◆ **Records for processing**
┏━━

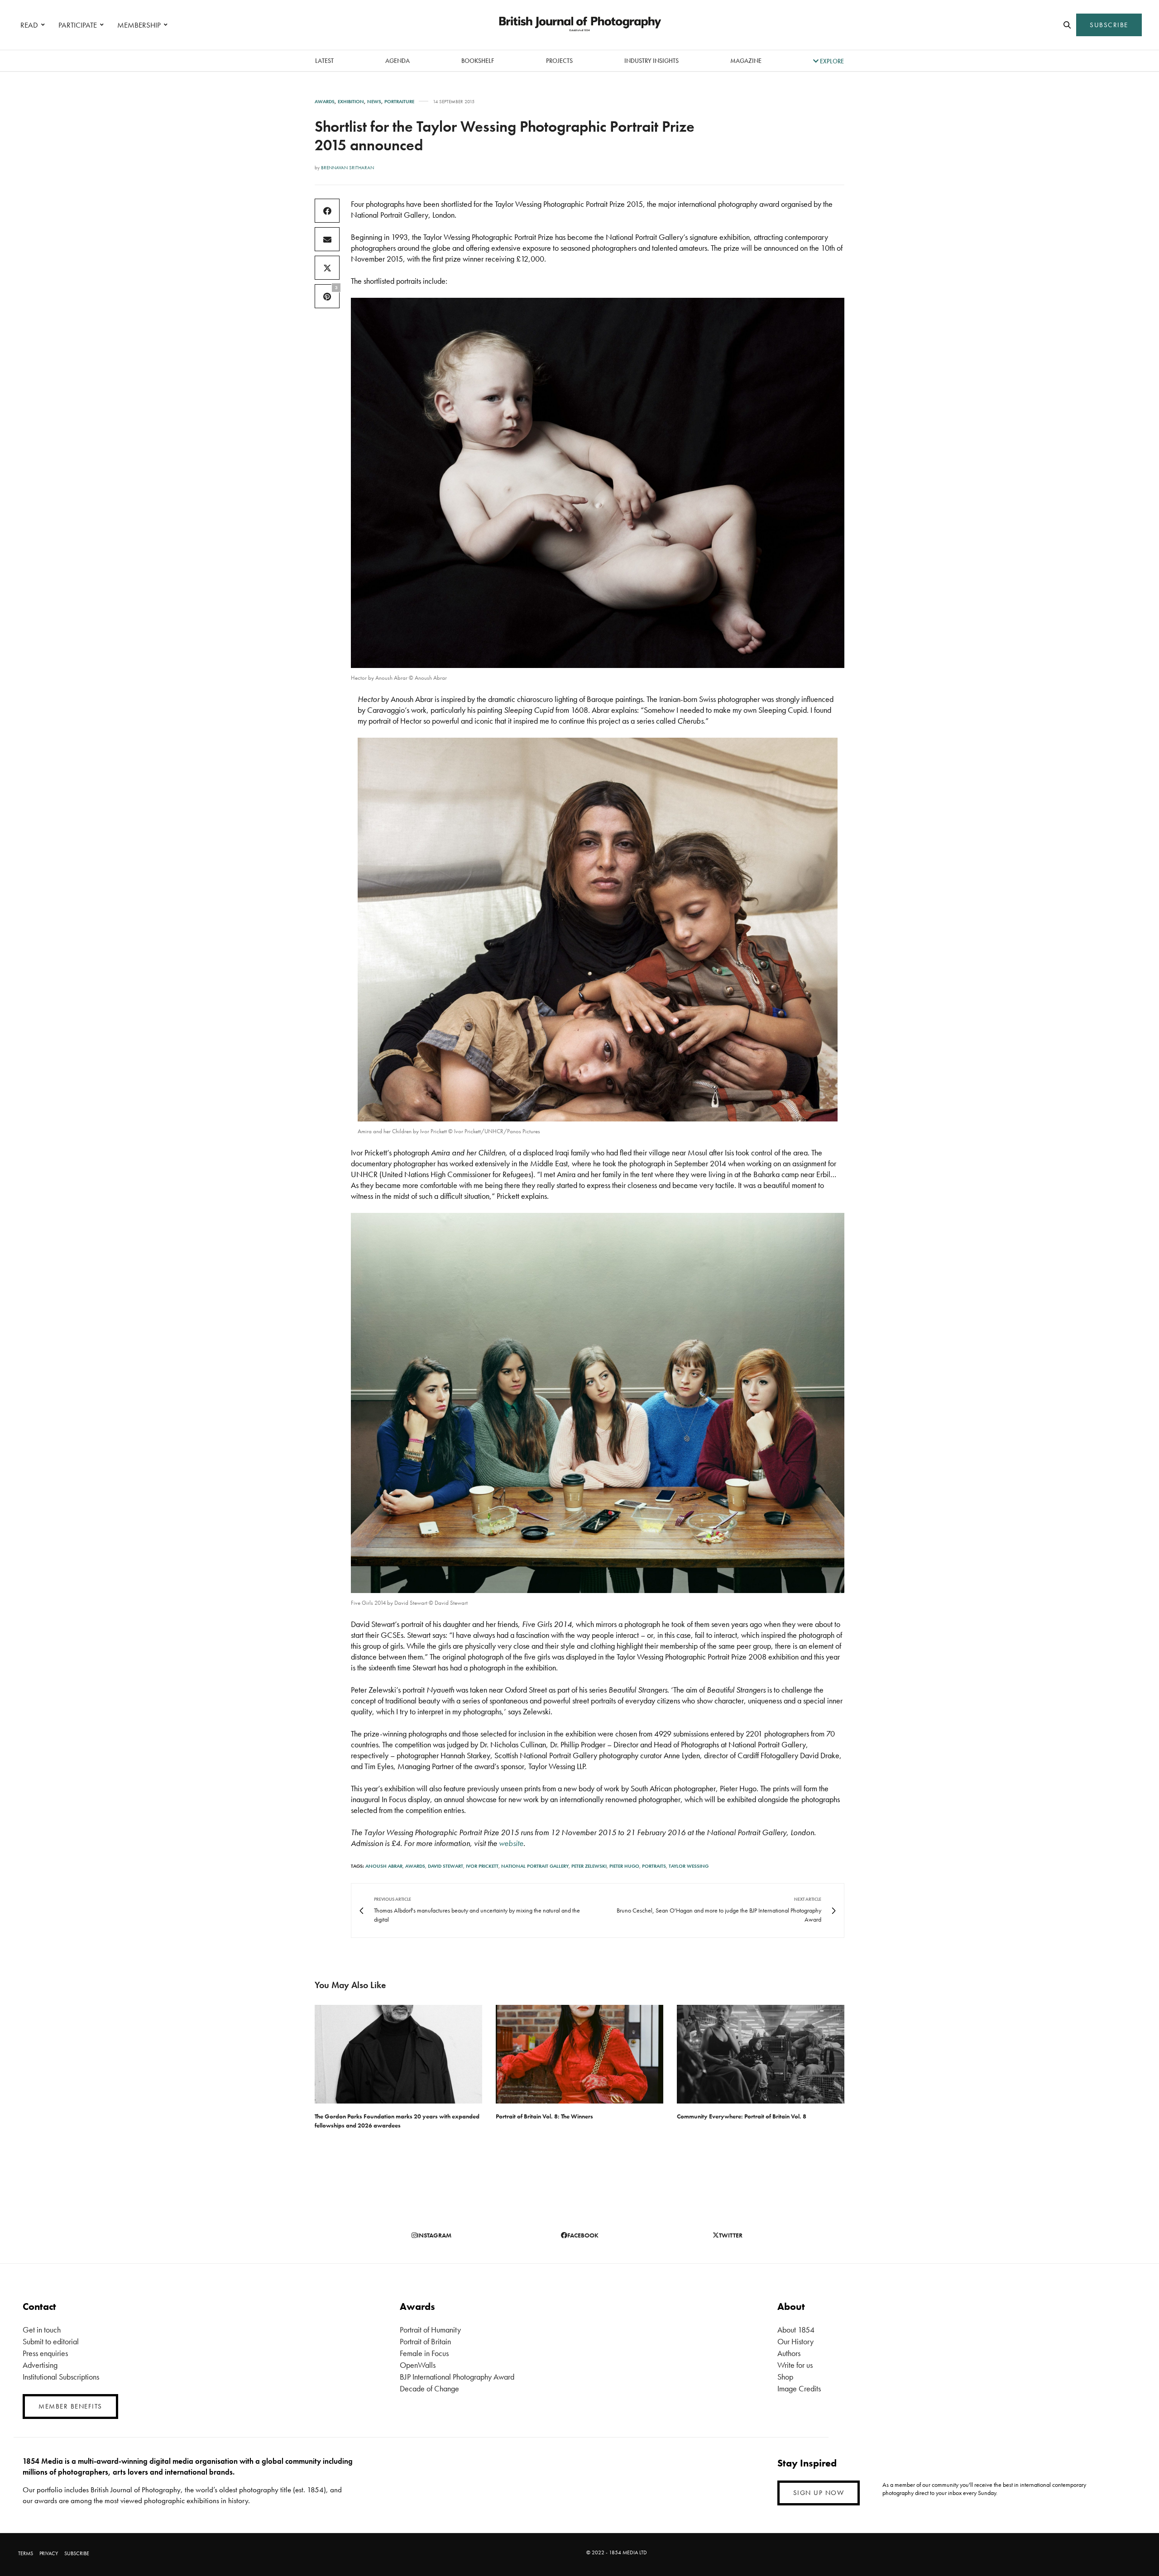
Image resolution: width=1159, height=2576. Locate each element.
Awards (325, 101)
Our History (795, 2341)
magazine (745, 61)
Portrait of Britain (425, 2341)
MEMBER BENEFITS (70, 2406)
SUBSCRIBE (1109, 24)
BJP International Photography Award (457, 2376)
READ (29, 25)
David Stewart (445, 1866)
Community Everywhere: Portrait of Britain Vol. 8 (741, 2116)
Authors (788, 2353)
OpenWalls (418, 2365)
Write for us (795, 2365)
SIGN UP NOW (818, 2492)
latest (324, 61)
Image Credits (799, 2388)
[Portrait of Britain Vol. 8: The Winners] (579, 2054)
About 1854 (795, 2329)
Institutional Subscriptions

┗━━

◆ **What you will do**
Among the lines above, find those that contain the word "Image" and copy them.

◆ **Finished exercise**
Image resolution: width=1159, height=2576. Locate each element.
Image Credits (799, 2388)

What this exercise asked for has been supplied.